Changes scheduled to take effect in 2017:

  • $10.20 minimum wage/$6.80 for tipped employees (Executive Order 13658): Beginning January 1, 2017, workers are required to be paid $10.20 per hour while performing work on or in connection with covered federal contracts and subcontracts, an increase from the $10.15 required in 2016. This requirement applies to covered federal contracts and subcontracts that are solicited (including replacement or renewal of expiring contracts) on or after January 1, 2015. The new minimum wage for tipped employees working on or in connection with covered federal contracts and subcontracts also increases to $6.80 per hour from the $5.85 per hour required in 2016. Contracts and subcontracts subject to the minimum wage requirements generally include the following: (1) procurement contracts for construction covered by the Davis-Bacon Act (DBA); (2) service contracts covered by the Service Contract Act (SCA); (3) concessions contracts; and (4) contracts in connection with federal property or lands and related to offering services for federal employees, their dependents, or the general public. The definition of “contract” also includes a “contract-like instrument.” The monetary thresholds for prime contracts are as follows: (1) prime DBA contracts that exceed $2,000; (2) prime SCA contracts that exceed $2,500; and (3) prime procurement contracts where the workers’ wages are governed by the FLSA that exceed $3,000. There is no monetary threshold for subcontracts awarded under such prime contracts.

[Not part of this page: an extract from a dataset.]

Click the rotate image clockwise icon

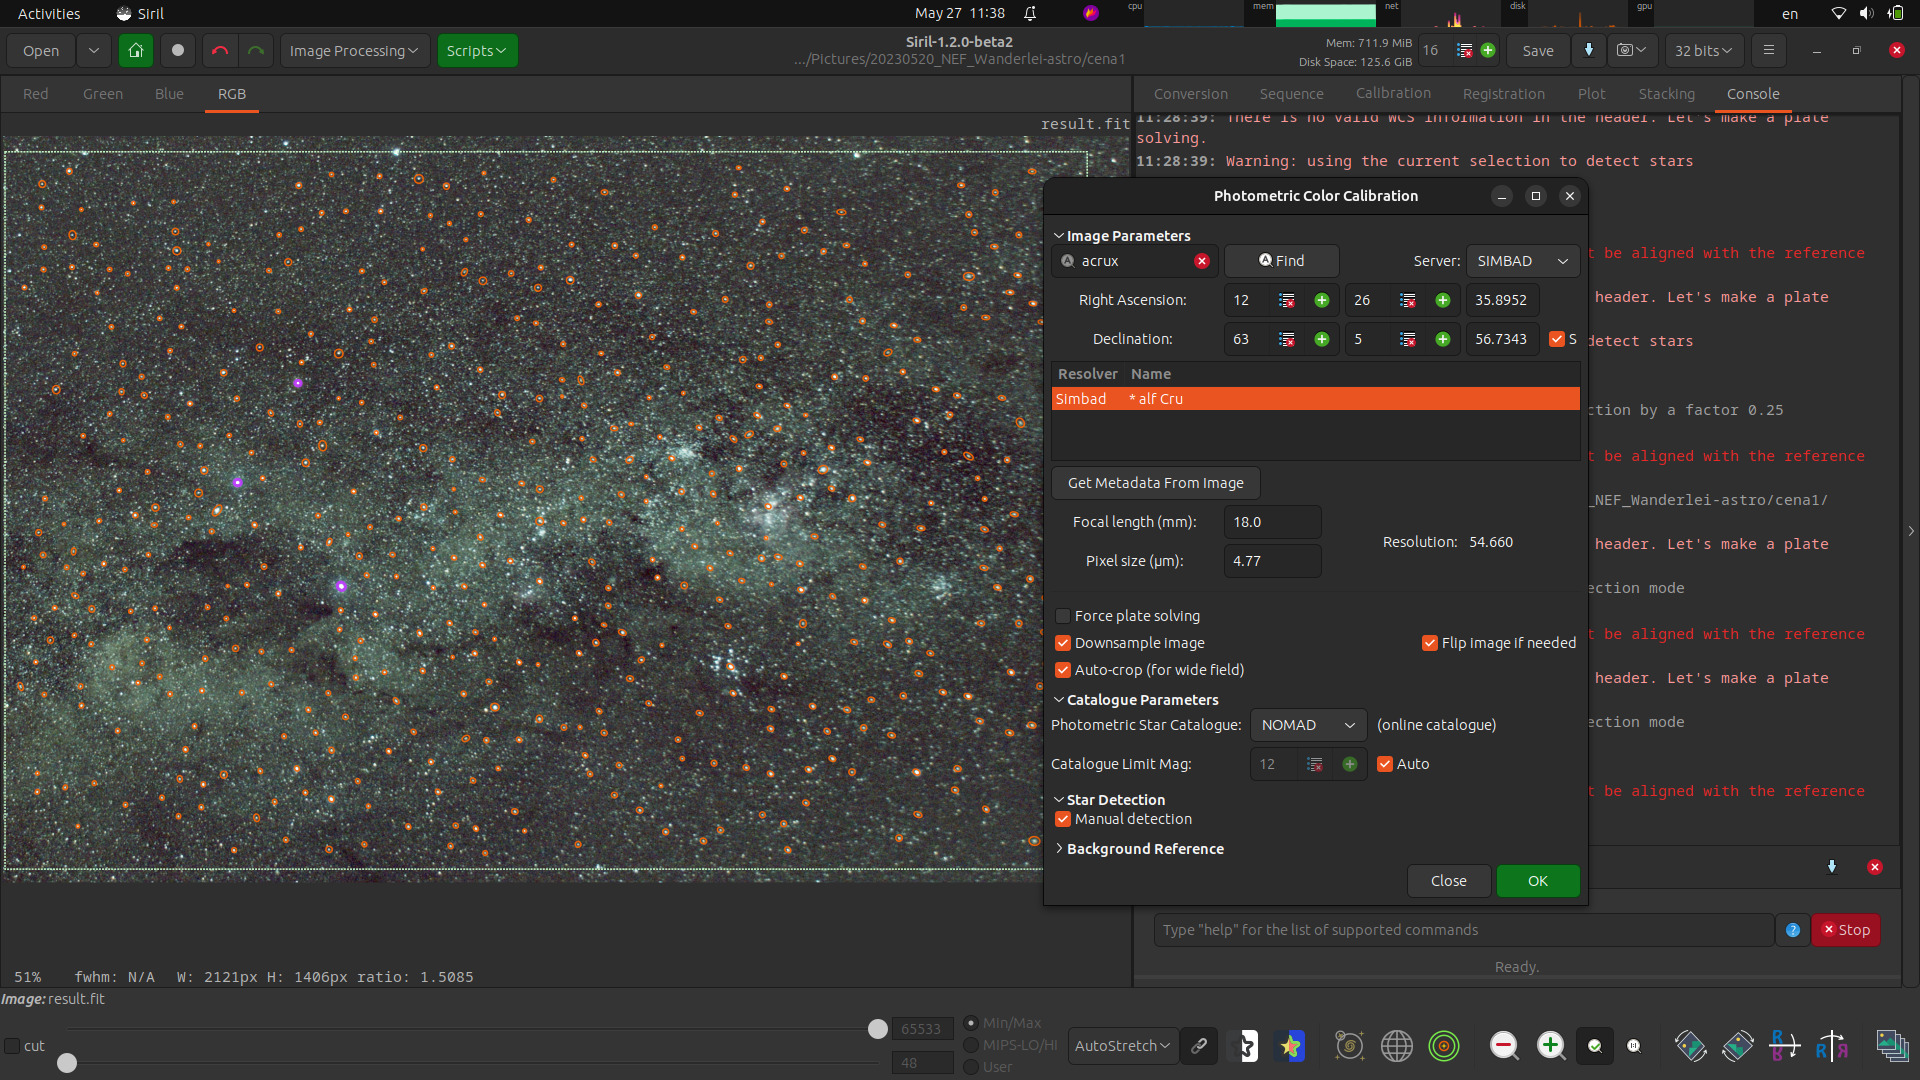pyautogui.click(x=1738, y=1046)
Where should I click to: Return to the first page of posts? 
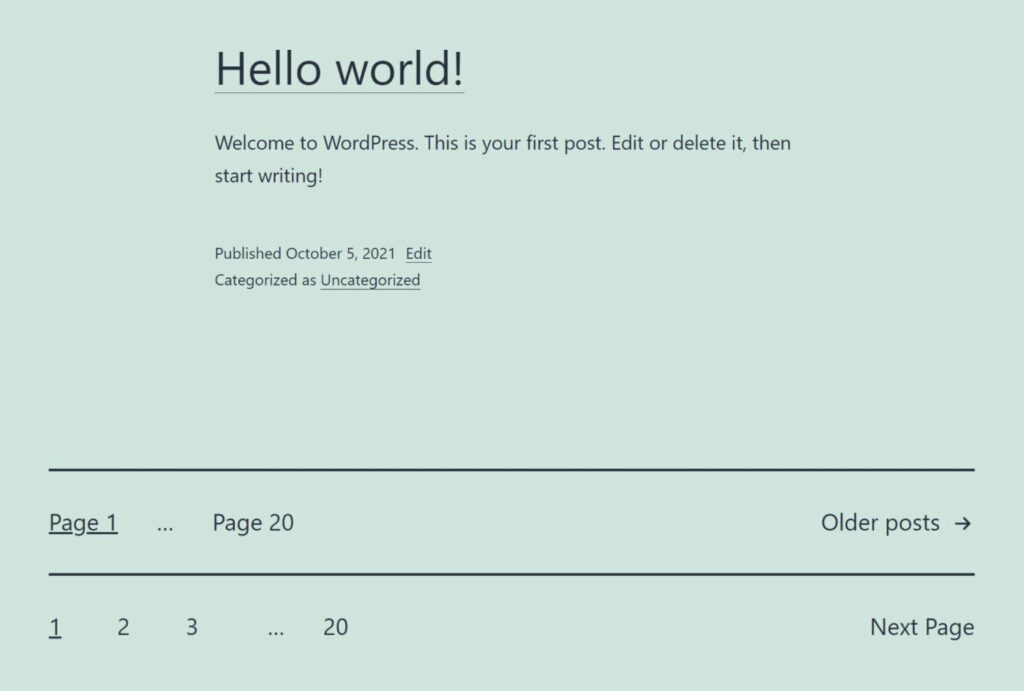click(x=83, y=522)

  • Paid sick leave (Executive Order 13706): Beginning with covered federal contracts and subcontracts issued on or after January 1, 2017, including new contracts and replacement contracts for expiring contracts or contract modifications, federal contractors and subcontractors will be required to provide at least 1 hour of paid sick leave for every 30 hours an employee works “on” or “in connection with” a covered contract, for a total of up to 56 hours (7 days) per year. Leave must be given for an employee’s own illness, injury or preventative care, for the employee to care for a child, parent, spouse, domestic partner, or an individual with whom the employee has a relationship that is the “equivalent of a family relationship,” or for care or services related to domestic violence, sexual assault or stalking. For additional details, please review our previous post.
  • EEO-1 Pay Data Rule: Beginning with the 2017 report, which is due March 31, 2018, private employers (including federal contractors and subcontractors) with 100 or more employees will be required to report employees’ W-2 compensation information and total hours worked on the revised EEO-1 report. Federal contractors and subcontractors with 50-99 employees will not be required to report pay data or hours worked but will still be required to report by sex and race/ethnicity as previously required. To report compensation, each of the job categories are broken down into 12 different pay bands, and the pay information is taken from employees’ W-2 “Box 1” income. For more details see our prior blog post.

We will continue to keep you updated in the event that any of these employment-related requirements affecting government contractors change.